Her talk, titled Extreme Exploration: There’s No Place Like Home, will be Sunday, Aug. 15, at 12:15 p.m. in room W307A.
As a 2021 Reach for the Stars honoree, Dove studies the planetary surfaces of the moon, asteroids and other small objects in space, including how they behave and interact with the surrounding electric fields and charged particles from the sun. Her work includes NASA-funded research examining the fundamental properties of space dust and how granular materials behave in microgravity.
The work is critically important for future space missions, as dust can cause significant issues in mechanical and electrical systems and can be a threat to human health.
“In general, I enjoy bringing talks to audiences who might not otherwise seek out to attend a ‘science talk’ but who might be interested to hear about recent missions, and happy to see some at a convention like that has such a wide range of options and fandoms,” Dove says. “I think scientific literacy is important, and space and exploration are relevant ways to bring some of that to public audiences.”
Dove and Colwell are also scheduled to record an episode of their long-running space podcast, Walkabout the Galaxy during a panel presentation. They will be joined by Brendan Byrne, a space reporter with 90.7 WMFE and host of his own podcast, Are We There Yet?, who will be filling in for regular co-host James Cooney, an associate lecturer in UCF’s Department of Physics.
The presentation is titled Walkabout the Galaxy: From the Moon to Mars and Beyond and will be held Saturday, Aug. 14, at 1:30 p.m. in room W307A.
For the podcast, the hosts will discuss what’s right around the corner for human exploration, such as NASA’s Artemis mission to return astronauts to the moon by 2024, and the prospects for going to Mars.
Star Trek’s STEM Legacy
Also on Saturday, Dove and Colwell will join Metzger for a panel to discuss Star Trek and the science that inspired the long running media franchise and the ways it has influenced science.
The panel, titled Star Trek’s STEM Legacy, will be on Saturday, Aug. 14, at 5:15 p.m. in room W307A.
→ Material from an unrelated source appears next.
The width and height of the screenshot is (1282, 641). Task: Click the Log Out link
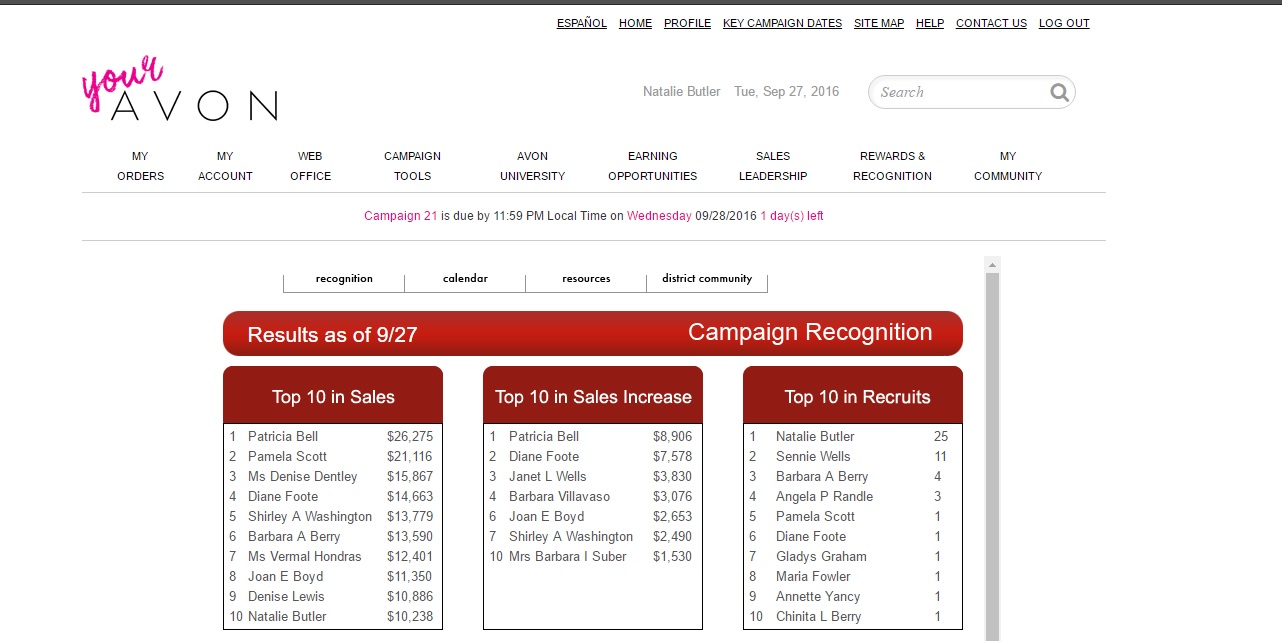tap(1064, 23)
Metzger is an associate scientist with UCF’s Florida Space Institute and a 30-year veteran of NASA’s Kennedy Space Center where he worked on high-profile missions including the iconic space shuttle program and the International Space Station. His current work includes projects related to space mining and mitigating the effects of dust ejected by landers on the moon’s surface.
“Space resource utilization is becoming real, so this is putting us into the path of extending civilization into space,” Metzger says. “The vision of what civilization may be like is inspiring. UCF is working on many of the technologies needed to use space resources.”
The full schedule of panels and events is available on MegaCon’s website. Attendees are invited to tag @UCF on social media during the convention and use hashtag #MegaCon2021.
Colwell received his doctorate in astrophysical, planetary and atmospheric sciences from the University of Colorado at Boulder and his bachelor’s degree in physics from Stetson University. He joined UCF’s Department of Physics, part of UCF’s College of Sciences, in 2006.
Dove received her doctorate in astrophysical and planetary sciences from the University of Colorado at Boulder and her bachelor’s degree in physics and astronomy from the University of Missouri. She joined UCF in 2012.
Metzger received his bachelor’s degree in electrical engineering from Auburn University and his master’s and doctorate in physics from UCF. He joined UCF in 2014.